Tumor radioresistance and severe toxicity make reirradiation for recurrent nasopharyngeal carcinoma (NPC) a significant clinical challenge. This study aims to investigate the ability of the poly(ADP-ribose) polymerase (PARP) inhibitor olaparib to sensitize recurrent NPC cells irradiated with photon or carbon ion (C-ion), and to explore the underlying mechanism of the synergistic promotion of cell death by olaparib and ionizing radiation. The results show that olaparib has significant X-ray and C-ion radiosensitization effects on recurrent NPC cells and the associated HK-RR photon-resistant model.
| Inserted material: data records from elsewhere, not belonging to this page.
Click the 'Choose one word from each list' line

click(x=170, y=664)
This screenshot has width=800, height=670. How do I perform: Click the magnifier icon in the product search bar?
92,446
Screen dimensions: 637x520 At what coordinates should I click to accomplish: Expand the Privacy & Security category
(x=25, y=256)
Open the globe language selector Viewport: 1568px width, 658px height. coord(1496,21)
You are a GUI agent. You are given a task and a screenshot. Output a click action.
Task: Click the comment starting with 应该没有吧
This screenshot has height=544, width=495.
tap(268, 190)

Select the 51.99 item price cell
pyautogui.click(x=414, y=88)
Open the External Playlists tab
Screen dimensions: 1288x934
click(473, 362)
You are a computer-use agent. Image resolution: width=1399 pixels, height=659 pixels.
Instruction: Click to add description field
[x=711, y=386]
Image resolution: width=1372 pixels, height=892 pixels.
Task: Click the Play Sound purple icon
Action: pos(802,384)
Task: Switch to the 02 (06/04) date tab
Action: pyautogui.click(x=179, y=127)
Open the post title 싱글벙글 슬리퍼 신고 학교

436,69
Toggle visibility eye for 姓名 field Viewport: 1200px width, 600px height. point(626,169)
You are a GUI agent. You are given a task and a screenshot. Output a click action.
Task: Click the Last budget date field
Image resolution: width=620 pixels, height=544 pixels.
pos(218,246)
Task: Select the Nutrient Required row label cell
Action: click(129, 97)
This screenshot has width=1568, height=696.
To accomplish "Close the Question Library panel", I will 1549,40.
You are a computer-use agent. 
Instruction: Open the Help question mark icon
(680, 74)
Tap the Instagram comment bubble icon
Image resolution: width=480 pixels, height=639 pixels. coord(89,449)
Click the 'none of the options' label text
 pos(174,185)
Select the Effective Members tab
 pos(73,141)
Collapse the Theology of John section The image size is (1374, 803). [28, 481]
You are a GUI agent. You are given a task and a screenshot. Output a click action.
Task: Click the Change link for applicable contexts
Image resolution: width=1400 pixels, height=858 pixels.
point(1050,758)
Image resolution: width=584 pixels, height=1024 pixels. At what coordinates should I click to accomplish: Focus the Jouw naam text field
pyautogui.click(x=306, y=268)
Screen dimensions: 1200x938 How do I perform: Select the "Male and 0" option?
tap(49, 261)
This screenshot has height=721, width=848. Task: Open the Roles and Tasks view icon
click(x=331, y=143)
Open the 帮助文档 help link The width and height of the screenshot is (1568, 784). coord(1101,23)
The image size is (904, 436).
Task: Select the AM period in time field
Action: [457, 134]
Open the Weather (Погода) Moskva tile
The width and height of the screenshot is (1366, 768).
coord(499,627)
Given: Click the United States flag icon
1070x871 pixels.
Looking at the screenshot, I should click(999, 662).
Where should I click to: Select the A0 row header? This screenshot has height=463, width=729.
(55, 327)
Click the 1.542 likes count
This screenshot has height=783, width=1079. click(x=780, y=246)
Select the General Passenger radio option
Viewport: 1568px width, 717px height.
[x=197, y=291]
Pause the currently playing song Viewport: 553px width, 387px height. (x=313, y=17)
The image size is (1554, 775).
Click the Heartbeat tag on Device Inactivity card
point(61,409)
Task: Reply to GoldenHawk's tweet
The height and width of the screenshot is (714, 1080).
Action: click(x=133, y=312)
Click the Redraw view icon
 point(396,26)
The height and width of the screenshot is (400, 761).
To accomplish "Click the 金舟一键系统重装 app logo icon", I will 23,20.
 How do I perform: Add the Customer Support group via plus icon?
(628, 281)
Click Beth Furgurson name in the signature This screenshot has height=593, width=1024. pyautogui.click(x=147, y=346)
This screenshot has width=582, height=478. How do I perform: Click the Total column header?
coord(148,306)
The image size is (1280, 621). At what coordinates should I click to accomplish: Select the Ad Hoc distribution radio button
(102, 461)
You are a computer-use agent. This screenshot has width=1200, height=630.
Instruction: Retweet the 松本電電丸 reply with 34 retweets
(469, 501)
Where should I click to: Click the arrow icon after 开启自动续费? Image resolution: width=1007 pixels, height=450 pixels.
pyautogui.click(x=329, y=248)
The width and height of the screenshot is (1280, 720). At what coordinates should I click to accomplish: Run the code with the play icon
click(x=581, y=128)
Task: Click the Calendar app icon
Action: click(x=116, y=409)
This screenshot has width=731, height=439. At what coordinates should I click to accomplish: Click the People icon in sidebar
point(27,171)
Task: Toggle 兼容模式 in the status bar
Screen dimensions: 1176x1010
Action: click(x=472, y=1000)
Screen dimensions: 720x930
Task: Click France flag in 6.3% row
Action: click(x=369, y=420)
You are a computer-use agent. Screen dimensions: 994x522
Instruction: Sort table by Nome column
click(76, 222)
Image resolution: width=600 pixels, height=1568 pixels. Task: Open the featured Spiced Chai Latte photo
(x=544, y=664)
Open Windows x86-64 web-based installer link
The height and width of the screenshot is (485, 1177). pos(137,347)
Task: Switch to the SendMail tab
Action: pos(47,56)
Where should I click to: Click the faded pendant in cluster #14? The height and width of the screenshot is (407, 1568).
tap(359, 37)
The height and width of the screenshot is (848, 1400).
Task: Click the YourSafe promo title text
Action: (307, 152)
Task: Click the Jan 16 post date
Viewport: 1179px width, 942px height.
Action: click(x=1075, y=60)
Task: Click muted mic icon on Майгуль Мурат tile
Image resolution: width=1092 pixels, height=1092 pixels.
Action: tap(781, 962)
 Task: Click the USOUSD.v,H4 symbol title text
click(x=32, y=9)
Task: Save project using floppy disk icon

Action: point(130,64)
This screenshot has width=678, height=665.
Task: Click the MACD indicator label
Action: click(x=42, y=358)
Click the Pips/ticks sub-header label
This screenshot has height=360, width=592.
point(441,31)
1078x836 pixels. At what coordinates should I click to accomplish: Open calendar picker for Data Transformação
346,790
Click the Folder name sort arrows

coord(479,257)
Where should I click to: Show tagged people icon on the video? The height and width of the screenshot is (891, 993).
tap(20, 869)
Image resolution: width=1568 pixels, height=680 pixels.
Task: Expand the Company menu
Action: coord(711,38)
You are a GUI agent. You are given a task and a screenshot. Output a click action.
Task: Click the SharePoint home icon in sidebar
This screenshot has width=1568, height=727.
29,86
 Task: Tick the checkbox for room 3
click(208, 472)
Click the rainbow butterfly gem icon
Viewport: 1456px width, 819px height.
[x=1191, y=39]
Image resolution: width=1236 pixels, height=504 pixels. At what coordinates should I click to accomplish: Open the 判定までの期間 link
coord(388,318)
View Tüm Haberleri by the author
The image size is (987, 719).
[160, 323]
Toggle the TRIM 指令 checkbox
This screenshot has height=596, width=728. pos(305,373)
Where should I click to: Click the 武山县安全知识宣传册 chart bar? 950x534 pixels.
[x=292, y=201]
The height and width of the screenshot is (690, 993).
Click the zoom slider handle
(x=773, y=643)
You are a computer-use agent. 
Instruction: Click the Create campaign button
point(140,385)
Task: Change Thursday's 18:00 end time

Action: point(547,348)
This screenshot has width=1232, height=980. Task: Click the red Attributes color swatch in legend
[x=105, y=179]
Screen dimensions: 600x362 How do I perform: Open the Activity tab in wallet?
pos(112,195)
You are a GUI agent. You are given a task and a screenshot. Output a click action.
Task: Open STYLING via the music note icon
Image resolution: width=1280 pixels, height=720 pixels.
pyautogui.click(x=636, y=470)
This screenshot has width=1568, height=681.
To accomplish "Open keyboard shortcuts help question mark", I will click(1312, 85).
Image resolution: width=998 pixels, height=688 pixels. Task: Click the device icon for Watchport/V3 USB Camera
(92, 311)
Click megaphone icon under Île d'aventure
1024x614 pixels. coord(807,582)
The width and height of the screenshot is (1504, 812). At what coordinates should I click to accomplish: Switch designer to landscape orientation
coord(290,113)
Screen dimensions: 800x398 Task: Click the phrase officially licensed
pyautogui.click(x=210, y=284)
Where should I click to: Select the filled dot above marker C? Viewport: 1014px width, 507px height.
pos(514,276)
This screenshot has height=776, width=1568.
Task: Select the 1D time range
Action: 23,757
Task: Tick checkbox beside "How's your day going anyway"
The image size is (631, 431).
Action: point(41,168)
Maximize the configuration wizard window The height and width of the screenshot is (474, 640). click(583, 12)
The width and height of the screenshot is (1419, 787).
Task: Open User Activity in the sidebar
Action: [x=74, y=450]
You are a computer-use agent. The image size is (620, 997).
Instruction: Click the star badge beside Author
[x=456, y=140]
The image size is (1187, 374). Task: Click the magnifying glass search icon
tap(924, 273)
Radiation, particularly C-ion exposure, induces a homologous recombination (HR)-deficient gene signature in HR-proficient NPC cells, potentially increasing their sensitivity to PARP inhibition. C-ion and X-ray irradiation induces similar modes of cell death, and multiple cell death pathways [including apoptosis, necrosis, ferroptosis, senescence, and autophagic cell death (ACD)] contribute to the cytotoxic effects of radiation combined with olaparib, with ACD being the dominant pathway. Both the pharmacological and genetic inhibition of autophagy significantly attenuate the radiosensitization effect of olaparib. In conclusion, olaparib effectively sensitizes recurrent NPC cells to both X-ray irradiation and C-ion irradiation, with autophagy playing a central role in mediating this effect.